The last potentially ceremonial occasion was yesterday. The Relay For Life event takes place yearly in many places across the country, as an all-night (and sometimes multi-day) event to raise money for cancer research. My family has been involved in this in various ways for a number of years, and more so for the last two, since my mother is a cancer survivor. We weren’t going to be able to be present for very much of it this year, and what we were present for was kind of an atrocity.
In the same event two years ago, there was a blessing at the beginning of the event by representatives of the Samish Nation, who of course lived in Anacortes for thousands of years before Europeans arrived; this year, there was no such blessing by them. (Strike one against the event.) The weather was rather bad, and it was blowing pretty hard, and just before the U.S. Marine Color Guard presented the colors and had the National Anthem and the Pledge of Allegiance, followed immediately by the “survivor lap” that always begins the event, one of the tents blew over. Suddenly, as the (mostly elderly) survivors were lined up and ready for their lap, the announcement comes over the P.A. that the whole proceeding was being delayed for a half hour because of the tent blowing over. Really? (Strike two against the event.) My mom and a few others said “Screw it, we’re doing our lap anyway and going home,” and so that’s what we did, walking in solidarity with them which we wouldn’t have been able to do under the “official rules.” And, just as we were finishing our own “in protest/solidary” survivor lap, it started to go from slight sprinkling to heavier rain. We scrambled about a bit, and then said “forget it” and left…

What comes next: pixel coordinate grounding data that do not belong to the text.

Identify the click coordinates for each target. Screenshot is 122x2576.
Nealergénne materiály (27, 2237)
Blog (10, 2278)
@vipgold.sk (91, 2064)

And, because they were still delaying starting things officially, guess what? The rain started to become torrential, and the U.S. Marine Color Guard, who had come out here from NAS Whidbey purposefully for this event, ended up leaving without having presented the colors at all because they cannot do so by flag etiquette if it is raining. Strike three against the event…you’re out. This was offensive to me on a whole series of levels, personally–one does not dishonor the representatives of one’s country and the military by telling them “No, wait, we’re too concerned with our administration to actually pay attention to ceremony and keeping to a timetable.” But, it was offensive to the event itself, and to the survivors, that they delayed the whole proceedings long enough that in reality none of it ended up occurring because the weather suddenly became too bad. (Did the weather get worse because of these offenses against ceremony? I reserve judgement on that to you, dear readers…but it couldn’t have helped, that’s for sure.)

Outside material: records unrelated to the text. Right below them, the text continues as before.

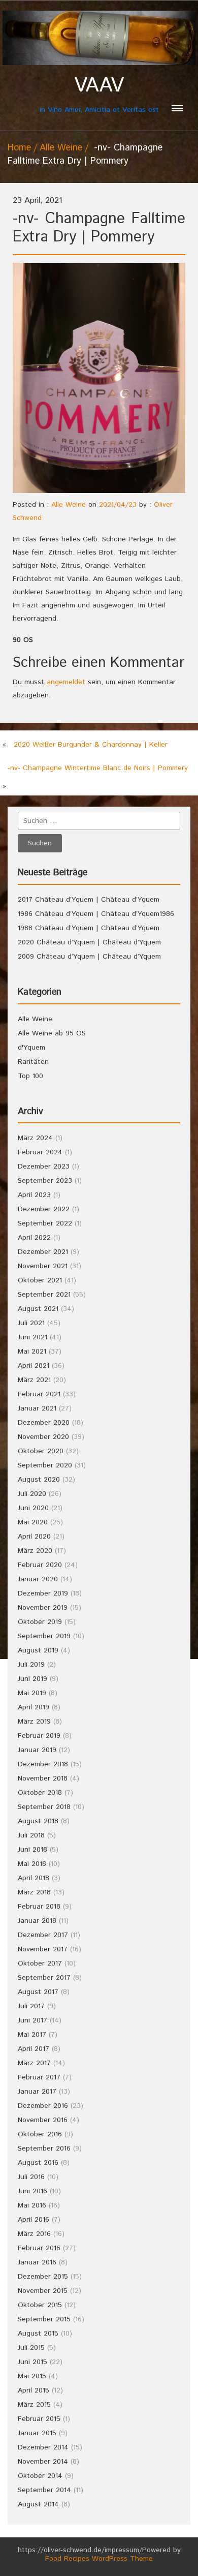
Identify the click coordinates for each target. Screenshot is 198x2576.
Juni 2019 (32, 1679)
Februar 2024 (40, 1152)
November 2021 (43, 1266)
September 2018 (44, 1807)
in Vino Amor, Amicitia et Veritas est (99, 94)
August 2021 (38, 1309)
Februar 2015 (39, 2419)
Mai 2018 (32, 1864)
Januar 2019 (37, 1750)
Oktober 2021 (40, 1280)
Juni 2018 (32, 1850)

I take a few important lessons from this. When one says one is going to have a ritual or a ceremony, do it, no matter what happens. No, they couldn’t have relocated this one indoors due to the weather, but they certainly didn’t need to delay it a half hour to wait for the weather to get worse when the entirety could have been done properly, and not rushed, in the meantime if they had been more concerned with the sanctity and importance of ceremony rather than handling a situation that a few people could have easily taken care of rather than shutting down the entire proceedings for it. Oh well…
So, if someone says to you in the future, “We don’t stand on ceremony here,” ask them, “Why the hell not?”